Puzzles of a surgeon

By CHRISTINA CANN

“The Puzzle People: Memoirs of a Transplant Surgeon”

Thomas E. Starzl…

“The Puzzle People: Memoirs of a Transplant Surgeon”

Thomas E. Starzl

University of Pittsburgh Press 2003

Although organ transplants are relatively commonplace in our day and age, there was a time when procedures such as kidney or liver transplants were only dreamed about by doctors and their extremely ill patients. Thomas E. Starzl, who is the Director of the Transplantation Institute at the University of Pittsburgh Medical Center, was one of the founding fathers in this life-saving branch of medicine, and has written a memoir detailing how organ transplants evolved from primitive beginnings to the cutting-edge technology used today, and also discussed the people instrumental to the field’s development.
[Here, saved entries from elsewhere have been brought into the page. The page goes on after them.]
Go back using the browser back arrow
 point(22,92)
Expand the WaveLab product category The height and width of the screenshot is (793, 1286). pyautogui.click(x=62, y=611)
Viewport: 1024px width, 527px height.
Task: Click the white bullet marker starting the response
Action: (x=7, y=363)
First, the reader learns about Starzl’s own life. His father owned a semi-weekly newspaper in LeMars, Iowa, the small town in which Starzl was born and raised. However, his father was not content to just publish a family-run paper in a small town in Iowa. He dreamed of bigger and better things, and secretly wrote dozens of science fiction stories at night, when everyone else in the house was sleeping. He was also a gifted inventor, always on the prowl for ideas that would make life easier. It was only after his father’s death, however, that Starzl realized his father’s genius and learned to respect his ideas.

After his early years, Starzl goes on to describe his education. He attended Northwestern University and Johns Hopkins University, where his interest for the new science of transplantation was piqued. He began doing research projects on dogs and how they responded to liver transplantation. Needless to say, it took many years – and even more failures – before he discovered the plethora of requirements needed in order to achieve a successful transplantation. The reader can identify with every setback and every failure, and finally rejoices when the first liver transplant is realized.

This memoir is fast-paced and entertaining. It provides a glimpse into a world most of us don’t even think about, but which is instrumental in saving the lives of thousands of people every year. At times, however, Starzl’s writing is too far removed from the reader and sounds more like a textbook, full of medical terms that the average person couldn’t even hope to understand, than a personal memoir. Also, the sheer number of people involved in making the field of transplantation possible is dizzying, and Starzl has a habit of giving the reader each person’s personal history. This aspect of the novel can be overwhelming at times.

Except for these few shortcomings, “The Puzzle People: Memoirs of a Transplant Surgeon” is an interesting read. Pick it up over winter break and discover this fascinating, ever-evolving branch of surgery Dr. Thomas Starzl was vital in bringing to life.